*** Document excerpt ***
Cisco Zero-Day, IBM i RCE, JSON Data Leak
For over seven years, a public JSON formatter saved engineers' pasted data to a public "Recent Links" feed, leaking thousands of records such as Turkish ID numbers, IBANs, and US Social Security numbers. The service also harbors a stored cross‑site scripting flaw that can run attacker code in visitors' browsers, underscoring the hidden risks of cheap debugging tools.
Security researcher discovered a pre‑authentication remote code execution flaw in IBM i Management Central that lets an attacker send crafted packets on port 5555 to execute arbitrary CL commands as QSECOFR, the root equivalent. The issue affects V7R4 and earlier systems, which still run the service by default, though IBM removed it in V7R5.
Cisco warned that CVE-2026-20245, a high‑severity (CVSS 7.8) flaw in Catalyst SD‑WAN Manager allowing authenticated local attackers to run arbitrary commands as root, is being actively exploited in the wild. No patches or mitigations are currently available, and users must rely on prior fixes and monitor for IoCs.
*** End of Document excerpt ***
Exercise brief: Copy the whole security news roundup on Cisco, IBM i, and the JSON data leak word for word. The stored items that come next are separate from the security news roundup.
*** Information ***
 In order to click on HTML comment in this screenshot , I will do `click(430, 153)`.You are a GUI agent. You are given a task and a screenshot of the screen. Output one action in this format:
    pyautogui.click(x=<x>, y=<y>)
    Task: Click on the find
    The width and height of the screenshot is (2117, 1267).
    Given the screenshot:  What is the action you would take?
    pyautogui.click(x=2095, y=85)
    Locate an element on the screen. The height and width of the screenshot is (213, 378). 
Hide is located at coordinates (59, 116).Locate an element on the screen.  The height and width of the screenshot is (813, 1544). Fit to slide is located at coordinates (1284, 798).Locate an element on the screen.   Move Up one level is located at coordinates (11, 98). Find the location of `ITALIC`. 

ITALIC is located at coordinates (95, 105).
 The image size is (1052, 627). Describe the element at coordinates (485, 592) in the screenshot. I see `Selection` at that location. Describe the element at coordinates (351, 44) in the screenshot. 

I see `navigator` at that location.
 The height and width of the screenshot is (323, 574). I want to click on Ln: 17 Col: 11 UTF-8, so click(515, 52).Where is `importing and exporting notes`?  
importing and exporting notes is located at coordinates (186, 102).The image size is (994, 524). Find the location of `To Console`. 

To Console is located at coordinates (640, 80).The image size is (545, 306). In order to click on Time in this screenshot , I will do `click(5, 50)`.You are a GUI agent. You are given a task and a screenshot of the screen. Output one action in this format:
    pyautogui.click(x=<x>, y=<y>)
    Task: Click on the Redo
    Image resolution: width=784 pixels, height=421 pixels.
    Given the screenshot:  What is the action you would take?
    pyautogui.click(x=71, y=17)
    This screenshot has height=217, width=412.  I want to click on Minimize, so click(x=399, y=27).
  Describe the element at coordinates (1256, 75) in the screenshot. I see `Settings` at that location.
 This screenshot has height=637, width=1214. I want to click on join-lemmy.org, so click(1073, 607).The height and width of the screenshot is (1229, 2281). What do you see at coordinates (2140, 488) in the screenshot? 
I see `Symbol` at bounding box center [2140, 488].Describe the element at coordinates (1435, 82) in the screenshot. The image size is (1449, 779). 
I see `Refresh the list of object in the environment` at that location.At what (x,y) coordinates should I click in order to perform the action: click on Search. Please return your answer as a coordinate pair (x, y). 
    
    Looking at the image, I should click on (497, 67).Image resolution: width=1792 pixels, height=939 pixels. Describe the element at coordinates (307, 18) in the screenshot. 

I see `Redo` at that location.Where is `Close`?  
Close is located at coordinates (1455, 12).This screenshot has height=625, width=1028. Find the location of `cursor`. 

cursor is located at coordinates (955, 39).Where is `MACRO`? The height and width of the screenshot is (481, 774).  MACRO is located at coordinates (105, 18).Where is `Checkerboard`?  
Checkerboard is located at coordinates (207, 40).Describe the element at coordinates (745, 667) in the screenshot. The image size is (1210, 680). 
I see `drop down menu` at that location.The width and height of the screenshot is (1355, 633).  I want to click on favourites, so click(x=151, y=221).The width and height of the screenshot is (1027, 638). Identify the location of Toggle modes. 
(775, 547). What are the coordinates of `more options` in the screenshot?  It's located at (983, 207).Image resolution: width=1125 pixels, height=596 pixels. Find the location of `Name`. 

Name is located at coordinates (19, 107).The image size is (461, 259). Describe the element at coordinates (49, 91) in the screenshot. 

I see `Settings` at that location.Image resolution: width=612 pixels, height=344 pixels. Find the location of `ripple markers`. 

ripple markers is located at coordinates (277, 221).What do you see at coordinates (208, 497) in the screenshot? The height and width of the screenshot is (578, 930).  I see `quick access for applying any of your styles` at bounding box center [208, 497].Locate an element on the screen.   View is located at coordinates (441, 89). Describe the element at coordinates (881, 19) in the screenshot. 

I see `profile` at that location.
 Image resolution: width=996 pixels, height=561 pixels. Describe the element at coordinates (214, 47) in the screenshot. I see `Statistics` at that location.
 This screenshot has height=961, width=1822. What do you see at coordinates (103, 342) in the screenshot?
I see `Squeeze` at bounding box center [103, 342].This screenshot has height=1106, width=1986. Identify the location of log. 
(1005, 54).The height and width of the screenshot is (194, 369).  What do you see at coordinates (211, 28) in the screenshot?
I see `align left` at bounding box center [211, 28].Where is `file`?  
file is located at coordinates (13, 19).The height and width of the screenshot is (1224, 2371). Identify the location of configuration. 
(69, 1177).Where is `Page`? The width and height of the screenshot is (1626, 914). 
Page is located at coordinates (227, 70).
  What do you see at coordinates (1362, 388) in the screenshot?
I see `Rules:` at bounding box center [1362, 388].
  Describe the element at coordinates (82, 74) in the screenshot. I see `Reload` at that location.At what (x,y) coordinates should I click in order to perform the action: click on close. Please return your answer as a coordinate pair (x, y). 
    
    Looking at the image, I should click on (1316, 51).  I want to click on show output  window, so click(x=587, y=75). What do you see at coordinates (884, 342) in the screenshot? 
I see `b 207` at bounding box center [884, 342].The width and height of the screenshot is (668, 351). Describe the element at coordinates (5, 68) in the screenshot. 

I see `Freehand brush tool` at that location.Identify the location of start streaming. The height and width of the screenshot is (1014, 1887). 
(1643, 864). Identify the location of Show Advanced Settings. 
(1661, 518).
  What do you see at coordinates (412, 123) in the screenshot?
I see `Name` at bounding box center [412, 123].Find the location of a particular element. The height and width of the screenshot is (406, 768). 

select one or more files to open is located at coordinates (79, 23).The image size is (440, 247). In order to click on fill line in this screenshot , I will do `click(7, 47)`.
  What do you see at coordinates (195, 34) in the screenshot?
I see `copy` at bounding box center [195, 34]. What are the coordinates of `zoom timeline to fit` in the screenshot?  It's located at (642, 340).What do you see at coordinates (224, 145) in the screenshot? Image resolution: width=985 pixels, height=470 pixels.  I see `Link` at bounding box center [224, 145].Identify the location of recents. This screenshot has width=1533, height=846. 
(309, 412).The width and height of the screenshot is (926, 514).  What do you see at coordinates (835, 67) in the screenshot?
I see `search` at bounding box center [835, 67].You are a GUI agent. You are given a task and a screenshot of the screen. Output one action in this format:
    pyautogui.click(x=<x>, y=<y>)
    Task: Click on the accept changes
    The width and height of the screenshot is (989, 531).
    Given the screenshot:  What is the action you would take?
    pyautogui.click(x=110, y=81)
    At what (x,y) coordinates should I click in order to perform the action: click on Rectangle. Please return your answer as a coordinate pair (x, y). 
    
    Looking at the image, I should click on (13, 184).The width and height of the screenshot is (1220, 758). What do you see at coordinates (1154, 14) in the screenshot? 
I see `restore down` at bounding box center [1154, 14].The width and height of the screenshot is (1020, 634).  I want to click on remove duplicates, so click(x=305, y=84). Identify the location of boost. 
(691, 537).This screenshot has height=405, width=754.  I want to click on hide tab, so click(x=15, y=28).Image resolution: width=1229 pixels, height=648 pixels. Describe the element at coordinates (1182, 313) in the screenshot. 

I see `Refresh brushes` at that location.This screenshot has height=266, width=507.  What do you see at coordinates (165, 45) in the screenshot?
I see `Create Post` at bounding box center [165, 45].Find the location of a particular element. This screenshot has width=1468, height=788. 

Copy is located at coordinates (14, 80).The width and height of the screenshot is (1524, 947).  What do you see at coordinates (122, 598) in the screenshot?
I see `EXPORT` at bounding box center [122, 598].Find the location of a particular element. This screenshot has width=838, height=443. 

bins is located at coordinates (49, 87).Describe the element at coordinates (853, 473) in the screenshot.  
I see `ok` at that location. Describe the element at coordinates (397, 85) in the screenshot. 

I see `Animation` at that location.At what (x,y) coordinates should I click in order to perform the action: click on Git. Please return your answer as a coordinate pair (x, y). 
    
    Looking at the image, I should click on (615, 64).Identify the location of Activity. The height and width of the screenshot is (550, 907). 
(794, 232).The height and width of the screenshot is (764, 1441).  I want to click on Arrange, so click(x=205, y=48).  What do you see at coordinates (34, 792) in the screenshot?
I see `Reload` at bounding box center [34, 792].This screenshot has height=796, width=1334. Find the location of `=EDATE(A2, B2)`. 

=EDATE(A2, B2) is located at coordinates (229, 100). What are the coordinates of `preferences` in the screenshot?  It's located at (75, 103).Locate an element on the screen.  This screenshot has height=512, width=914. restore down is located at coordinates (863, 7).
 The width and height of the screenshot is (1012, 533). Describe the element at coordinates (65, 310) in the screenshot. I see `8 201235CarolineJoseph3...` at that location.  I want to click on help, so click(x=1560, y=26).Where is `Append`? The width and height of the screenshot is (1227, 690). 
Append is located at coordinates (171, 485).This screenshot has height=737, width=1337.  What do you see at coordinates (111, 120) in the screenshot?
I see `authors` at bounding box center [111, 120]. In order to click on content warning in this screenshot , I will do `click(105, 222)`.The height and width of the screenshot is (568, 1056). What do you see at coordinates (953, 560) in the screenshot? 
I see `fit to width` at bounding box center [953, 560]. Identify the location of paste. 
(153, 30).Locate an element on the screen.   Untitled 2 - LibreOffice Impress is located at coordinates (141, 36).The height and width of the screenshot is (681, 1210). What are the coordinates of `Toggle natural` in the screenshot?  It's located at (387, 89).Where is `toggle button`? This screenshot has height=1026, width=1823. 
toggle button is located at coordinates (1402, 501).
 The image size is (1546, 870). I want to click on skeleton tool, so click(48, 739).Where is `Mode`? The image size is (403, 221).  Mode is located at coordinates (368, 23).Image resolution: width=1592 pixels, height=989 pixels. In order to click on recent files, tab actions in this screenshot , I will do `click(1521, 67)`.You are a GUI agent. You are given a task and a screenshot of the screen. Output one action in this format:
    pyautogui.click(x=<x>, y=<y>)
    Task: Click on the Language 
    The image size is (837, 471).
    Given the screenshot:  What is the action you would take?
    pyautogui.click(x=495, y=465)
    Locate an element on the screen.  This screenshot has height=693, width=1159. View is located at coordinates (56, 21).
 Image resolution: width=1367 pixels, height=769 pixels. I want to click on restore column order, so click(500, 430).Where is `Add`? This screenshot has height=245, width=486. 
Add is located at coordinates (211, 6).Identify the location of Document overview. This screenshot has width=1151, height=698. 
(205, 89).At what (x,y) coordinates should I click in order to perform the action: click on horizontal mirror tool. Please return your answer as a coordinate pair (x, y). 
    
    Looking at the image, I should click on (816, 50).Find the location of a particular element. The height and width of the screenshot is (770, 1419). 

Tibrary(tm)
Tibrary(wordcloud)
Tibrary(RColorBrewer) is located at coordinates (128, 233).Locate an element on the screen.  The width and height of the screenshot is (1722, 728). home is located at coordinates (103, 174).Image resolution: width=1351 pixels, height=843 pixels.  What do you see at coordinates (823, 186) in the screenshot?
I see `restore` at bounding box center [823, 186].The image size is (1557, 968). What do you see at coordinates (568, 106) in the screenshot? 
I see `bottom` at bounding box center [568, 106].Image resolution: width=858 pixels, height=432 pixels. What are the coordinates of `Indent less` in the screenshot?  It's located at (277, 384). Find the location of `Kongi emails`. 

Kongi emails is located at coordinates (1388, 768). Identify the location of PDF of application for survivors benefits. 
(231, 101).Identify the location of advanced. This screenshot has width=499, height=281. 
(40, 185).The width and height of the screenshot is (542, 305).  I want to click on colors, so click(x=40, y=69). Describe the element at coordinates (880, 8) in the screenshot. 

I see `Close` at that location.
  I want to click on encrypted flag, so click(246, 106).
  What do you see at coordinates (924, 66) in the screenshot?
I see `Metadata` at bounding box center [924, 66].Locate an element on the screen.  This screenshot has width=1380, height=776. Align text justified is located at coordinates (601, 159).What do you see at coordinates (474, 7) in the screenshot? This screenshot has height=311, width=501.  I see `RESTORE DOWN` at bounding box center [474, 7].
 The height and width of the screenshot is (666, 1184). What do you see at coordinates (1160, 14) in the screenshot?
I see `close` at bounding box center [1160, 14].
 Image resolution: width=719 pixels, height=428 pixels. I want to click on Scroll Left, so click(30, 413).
*** End of Information ***
Answer for the task:
Cisco Zero-Day, IBM i RCE, JSON Data Leak
For over seven years, a public JSON formatter saved engineers' pasted data to a public "Recent Links" feed, leaking thousands of records such as Turkish ID numbers, IBANs, and US Social Security numbers. The service also harbors a stored cross‑site scripting flaw that can run attacker code in visitors' browsers, underscoring the hidden risks of cheap debugging tools.
Security researcher discovered a pre‑authentication remote code execution flaw in IBM i Management Central that lets an attacker send crafted packets on port 5555 to execute arbitrary CL commands as QSECOFR, the root equivalent. The issue affects V7R4 and earlier systems, which still run the service by default, though IBM removed it in V7R5.
Cisco warned that CVE-2026-20245, a high‑severity (CVSS 7.8) flaw in Catalyst SD‑WAN Manager allowing authenticated local attackers to run arbitrary commands as root, is being actively exploited in the wild. No patches or mitigations are currently available, and users must rely on prior fixes and monitor for IoCs.